When deploying a new H5P resource we need to ensure that
we don't start deploying the same H5P in another thread
(e.g. for another session/user).

h5p/classes/player.php

@@ -28,6 +28,7 @@ defined('MOODLE_INTERNAL') || die();
 
 use core_h5p\local\library\autoloader;
 use core_xapi\local\statement\item_activity;
+use core\lock\lock_config;
 
 /**
  * H5P player class, for displaying any local H5P content.
@@ -337,8 +338,20 @@ class player {
             // content-type libraries exist, to avoid users without the h5p:updatelibraries capability upload malicious content.
             $onlyupdatelibs = !helper::can_update_library($file);
 
-            // Validate and store the H5P content before displaying it.
-            $h5pid = helper::save_h5p($this->factory, $file, $config, $onlyupdatelibs, false);
+            // Start lock to prevent synchronous access to save the same h5p.
+            $lockfactory = lock_config::get_lock_factory('core_h5p');
+            $lockkey = 'core_h5p_' . $pathnamehash;
+            if ($lock = $lockfactory->get_lock($lockkey, 10)) {
+                try {
+                    // Validate and store the H5P content before displaying it.
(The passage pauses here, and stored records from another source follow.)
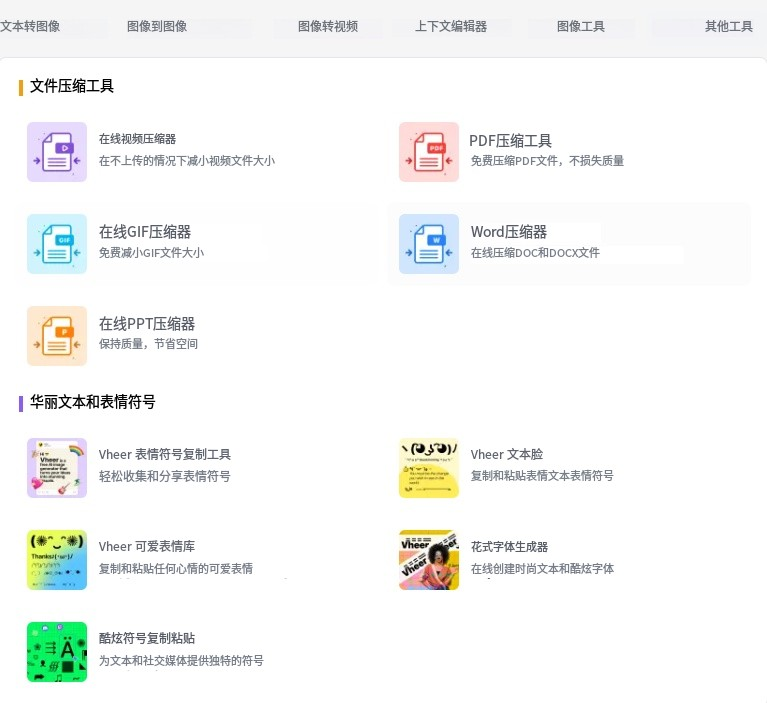Image resolution: width=767 pixels, height=703 pixels.
Task: Click the 花式字体生成器 thumbnail image
Action: (x=428, y=560)
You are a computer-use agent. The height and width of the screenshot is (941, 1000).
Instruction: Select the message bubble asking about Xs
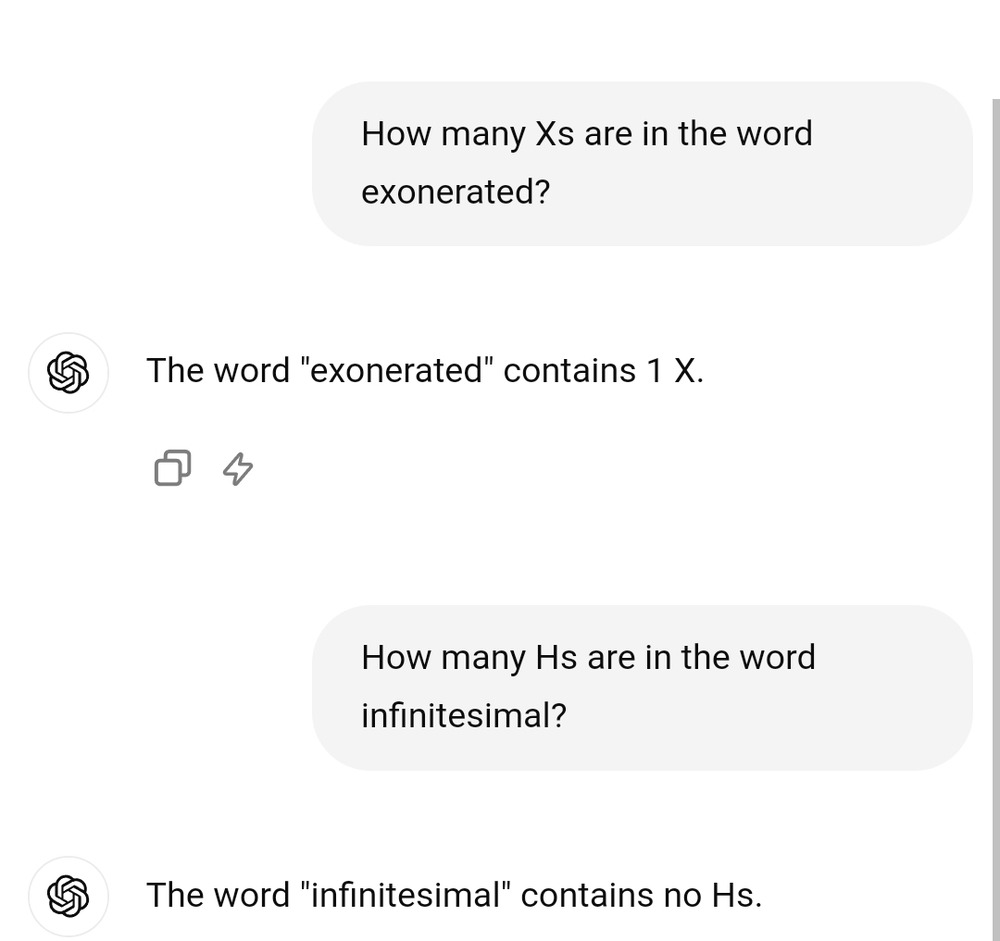tap(642, 163)
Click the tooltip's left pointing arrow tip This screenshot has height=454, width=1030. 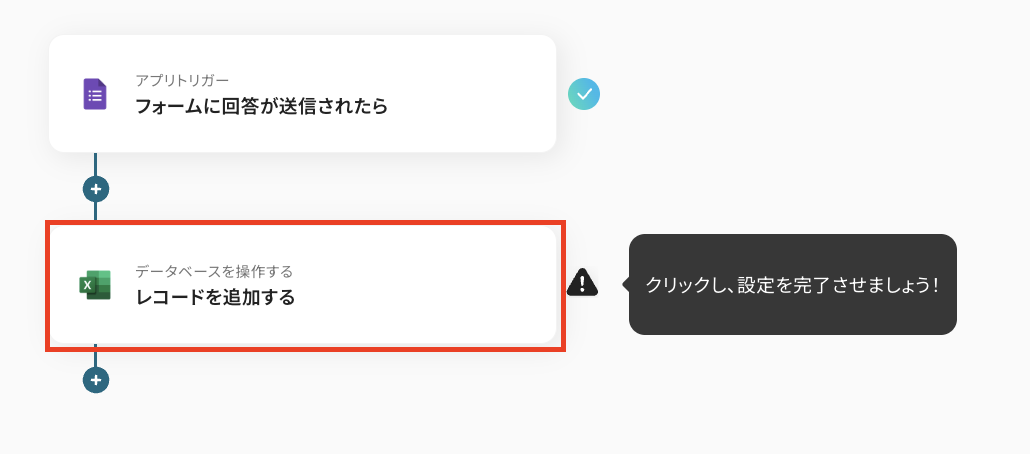pyautogui.click(x=626, y=284)
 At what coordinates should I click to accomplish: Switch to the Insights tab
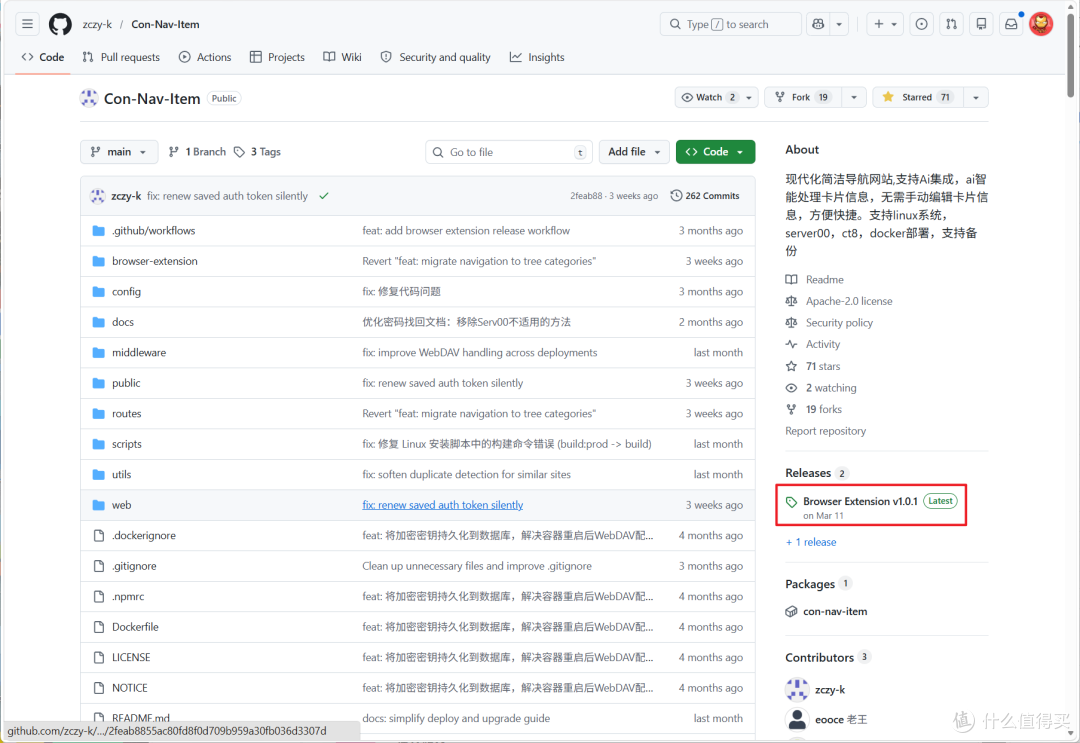coord(537,57)
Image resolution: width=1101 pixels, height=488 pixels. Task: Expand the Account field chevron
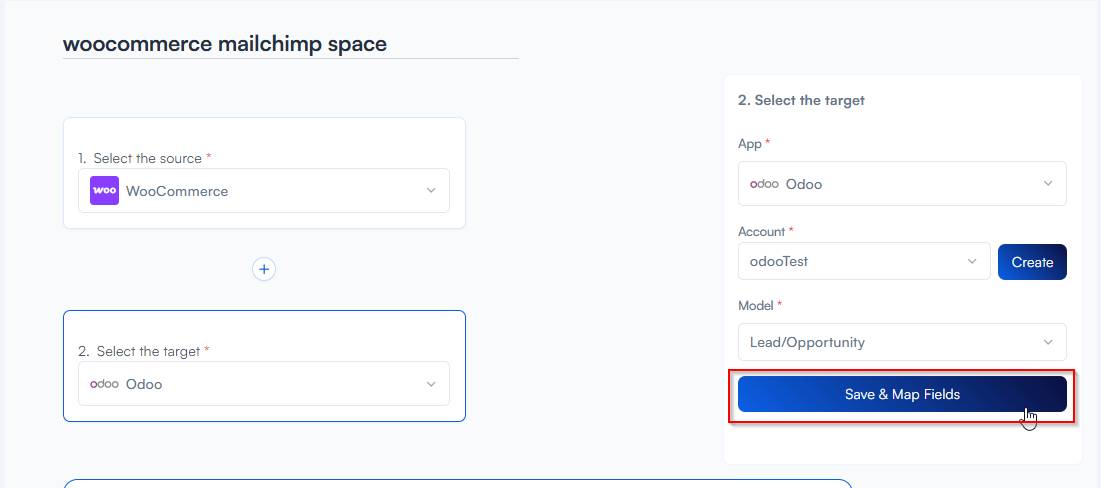point(972,262)
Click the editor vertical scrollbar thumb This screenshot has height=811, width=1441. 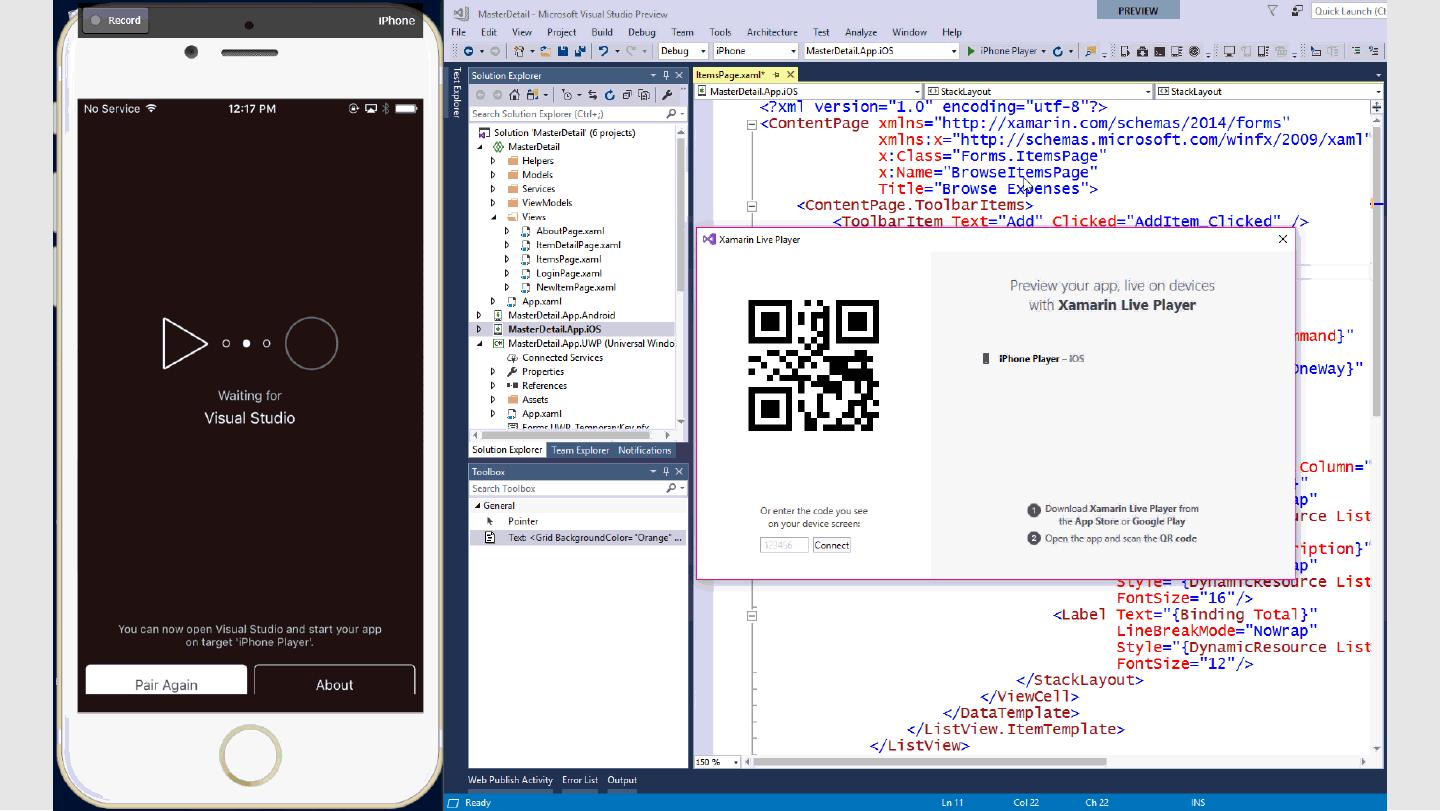[x=1377, y=270]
+                    $h5pid = helper::save_h5p($this->factory, $file, $config, $onlyupdatelibs, false);
+                } finally {
+                    $lock->release();
+                }
+            } else {
+                $this->core->h5pF->setErrorMessage(get_string('lockh5pdeploy', 'core_h5p'));
+                return false;
+            };
             if (!$h5pid && $file->get_userid() != $USER->id && has_capability('moodle/h5p:updatelibraries', $this->context)) {
                 // The user has permission to update libraries but the package has been uploaded by a different
                 // user without this permission. Check if there is some missing required library error.